Почему плакал Тот, Кто должен был бы смеяться от радости, от невообразимого счастья, которое испытывал бы всякий, способный вырвать из смерти любимого друга? Он оплакивал Лазаря в ту самую минуту, когда Лазарь готов был встать и пойти к Нему с лицом, покрытым платком, маленькими шажками, наверное, подпрыгивая, ибо ноги и руки его были обвиты саваном. Он действительно выходил из царства тьмы, чтобы увидеть, как Сын Человеческий войдет туда в свою очередь – и через какую дверь! Так зачем же эти слезы, ведь и Иисус тоже избегнет и смерти, и времени, и пространства, а Лазарь и так в Его сердце живет вечно?
Не было иной причины для слез, кроме слов, сказанных иудеями: «Пойди и посмотри », и особенно грубо прозвучавшего: «Уже смердит, ибо четыре дня, как он во гробе ». Запах разлагающегося трупа вызвал слезы у Того, чье тело не узнает тления. Ибо Сын Человеческий прекрасно знал, что напрасно воскрешает Лазаря, что все равно победителями будут черви – им нужно лишь немного подождать возвращения воскрешенного.

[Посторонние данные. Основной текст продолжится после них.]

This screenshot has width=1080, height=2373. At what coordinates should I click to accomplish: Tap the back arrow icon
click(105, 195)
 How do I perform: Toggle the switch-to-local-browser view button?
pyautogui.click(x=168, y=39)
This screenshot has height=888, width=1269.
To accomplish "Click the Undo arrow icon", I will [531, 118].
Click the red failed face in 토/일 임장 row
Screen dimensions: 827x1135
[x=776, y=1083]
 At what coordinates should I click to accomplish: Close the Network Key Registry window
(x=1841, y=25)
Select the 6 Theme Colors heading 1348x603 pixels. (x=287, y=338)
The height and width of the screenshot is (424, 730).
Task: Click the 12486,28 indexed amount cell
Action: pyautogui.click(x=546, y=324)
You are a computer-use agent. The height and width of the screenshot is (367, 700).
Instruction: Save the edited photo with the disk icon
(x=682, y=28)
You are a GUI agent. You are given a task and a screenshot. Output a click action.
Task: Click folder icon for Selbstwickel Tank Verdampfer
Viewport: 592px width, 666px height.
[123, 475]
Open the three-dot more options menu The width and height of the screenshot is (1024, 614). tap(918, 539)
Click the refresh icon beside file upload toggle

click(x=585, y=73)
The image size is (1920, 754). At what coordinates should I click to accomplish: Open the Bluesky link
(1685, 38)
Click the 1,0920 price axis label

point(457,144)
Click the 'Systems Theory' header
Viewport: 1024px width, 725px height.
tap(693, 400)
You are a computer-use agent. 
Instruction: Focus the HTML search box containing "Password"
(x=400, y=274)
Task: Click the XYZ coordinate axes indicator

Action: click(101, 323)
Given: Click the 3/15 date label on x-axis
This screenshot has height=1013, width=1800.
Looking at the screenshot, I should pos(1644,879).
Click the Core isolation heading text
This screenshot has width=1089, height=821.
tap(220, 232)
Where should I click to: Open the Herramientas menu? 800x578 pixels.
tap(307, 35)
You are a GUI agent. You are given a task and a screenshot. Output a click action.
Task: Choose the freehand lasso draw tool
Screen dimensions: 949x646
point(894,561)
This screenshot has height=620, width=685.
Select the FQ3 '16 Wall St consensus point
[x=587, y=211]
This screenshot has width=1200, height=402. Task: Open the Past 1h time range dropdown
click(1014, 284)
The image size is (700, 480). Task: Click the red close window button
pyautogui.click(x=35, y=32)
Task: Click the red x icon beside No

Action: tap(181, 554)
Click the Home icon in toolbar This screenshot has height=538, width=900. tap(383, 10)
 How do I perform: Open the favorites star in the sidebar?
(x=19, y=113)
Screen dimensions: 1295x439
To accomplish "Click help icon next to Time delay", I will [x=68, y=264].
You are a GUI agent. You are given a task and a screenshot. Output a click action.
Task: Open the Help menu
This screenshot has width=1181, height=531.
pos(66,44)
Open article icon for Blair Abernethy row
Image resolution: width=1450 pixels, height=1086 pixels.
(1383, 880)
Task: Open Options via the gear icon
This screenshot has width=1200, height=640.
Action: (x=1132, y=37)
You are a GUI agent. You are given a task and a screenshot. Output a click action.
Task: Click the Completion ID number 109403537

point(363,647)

Рано или поздно это тело вновь засмердит, и никакая сила не спасет его от гниения. Мы всей душой верим в воскресение плоти; но нужно, чтобы каждое человеческое существо дало согласие на то, что его ждет разложение. Если трудно примириться с этим самому, то как принять смерть тех, чья любовь, свежесть и сила касались нас? То, что воскреснет, будет ли это человек во цвете лет – с сияющими глазами, с горячей красной кровью? Да, так и будет, новое тело уже не будет смертным и, следовательно, станет иным. Сын Человеческий плакал над гниющими плодами – над телами всех живых.